The Base firmly bolted in place, I replaced the side running gear. The flywheels followed and were also covered with the Linseed oil mixture. It should be noted that this mixture takes a few days to dry properly so the progress would slow each time a protective coating was added.
The Fun Continues
With the mounting of the engine, the major job which I hated the most and left to very last, that of the piston rings became the paramount source of frustration. I had honed and deglazed the cylinder. Believe me, finding an 8 inch hone was not an easy task. I measured the rings to be 8.040. I needed two at the start. There were two stuck on the piston and one free. I used the technique of tapping to try and free the two stuck rings. Very quickly I needed two more rings as my patience was wearing thin with the tapping and the recomended method of shims was very effective in destroying two more of the remaining rings. I found myself searching high and low for a custom manufacturer of Piston rings.
A ton of searching later I had found a small custom manufacturer of piston rings in the eastern United States. It was a long three week wait, during the mean time I worked on the water plumbing and tank. The tank was built from a piece of rolled steel. To keep costs down I did the welding myself. The bottom is a circular plate welded and checked.
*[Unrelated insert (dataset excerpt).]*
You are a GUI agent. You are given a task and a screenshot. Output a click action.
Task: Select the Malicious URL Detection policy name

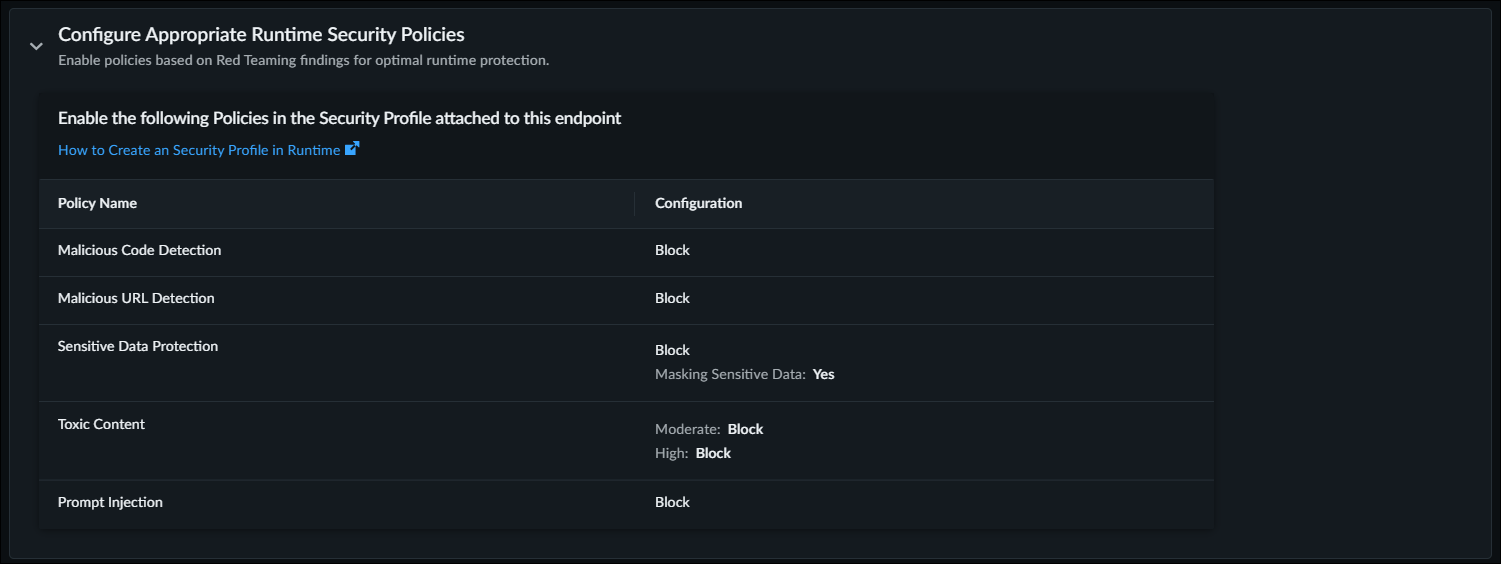pos(136,298)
Holes were cut with a plasma cutter and threaded ports welded on. The plumbing pipes were added (1 1/4″ pipe) as well as the hoses. The manual made special note that the hose sections were very important to the system. I felt it was as a vibration damper, but the hose flexibility helped in final assembly as well. The water tank and all the piping was coated in Tremclad rust paint hammered aluminum paint. The inside of the water tank was fitted with angle ears and a hole screen. This would act as a damper for water jumping with vibration, as well as a screen to protect from critters and unclean water sources.
Before the fuel systems were finished, however, I just had to give it one go. I shot the following video of it’s inagural run.
It was important to note that I had some high temperatures on the first few runs. This was caused by the new piston rings which had not yet seated correctly and were causing alto of friction heat on the cylinder. The manual is quite clear in stating that the correct operating range is between 140 and 170 degrees.
The cap on the connecting rod was checked for tightness and warmth after the run and then the crank guard was added. The fuel tank was made out of sheet steel and welded. The plumbing was of brass and copper. This became the last of the major items on the restoration. Other than lifting points for putting the wheels on and off for show, only time will tell what more will need to be done to this unit.